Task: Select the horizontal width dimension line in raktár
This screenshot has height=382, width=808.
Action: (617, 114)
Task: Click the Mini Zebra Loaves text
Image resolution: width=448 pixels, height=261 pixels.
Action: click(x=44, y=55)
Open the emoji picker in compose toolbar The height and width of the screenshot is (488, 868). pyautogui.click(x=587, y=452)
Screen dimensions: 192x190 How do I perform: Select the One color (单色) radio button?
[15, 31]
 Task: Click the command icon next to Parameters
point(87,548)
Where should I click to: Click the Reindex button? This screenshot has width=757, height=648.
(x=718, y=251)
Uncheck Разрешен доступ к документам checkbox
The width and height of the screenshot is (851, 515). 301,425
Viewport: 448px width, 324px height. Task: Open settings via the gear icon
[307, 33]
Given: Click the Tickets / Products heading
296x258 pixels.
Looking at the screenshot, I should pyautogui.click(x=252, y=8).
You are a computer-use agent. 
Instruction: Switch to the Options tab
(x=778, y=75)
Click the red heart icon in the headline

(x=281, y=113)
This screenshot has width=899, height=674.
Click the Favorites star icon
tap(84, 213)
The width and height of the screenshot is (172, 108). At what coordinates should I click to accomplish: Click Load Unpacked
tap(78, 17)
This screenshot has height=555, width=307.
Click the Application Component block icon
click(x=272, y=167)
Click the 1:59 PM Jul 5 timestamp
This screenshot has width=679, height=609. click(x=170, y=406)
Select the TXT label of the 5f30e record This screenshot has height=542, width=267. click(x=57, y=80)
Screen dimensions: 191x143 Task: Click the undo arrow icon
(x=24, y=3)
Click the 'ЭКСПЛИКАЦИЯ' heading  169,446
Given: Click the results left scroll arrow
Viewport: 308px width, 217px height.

________________

- About this task
Please retype the listing word for word, from its first line through the line containing "Open the emoji", and add nothing else.

- Answer area
Task: Select the horizontal width dimension line in raktár
This screenshot has height=382, width=808.
Action: (617, 114)
Task: Click the Mini Zebra Loaves text
Image resolution: width=448 pixels, height=261 pixels.
Action: click(x=44, y=55)
Open the emoji picker in compose toolbar The height and width of the screenshot is (488, 868). pyautogui.click(x=587, y=452)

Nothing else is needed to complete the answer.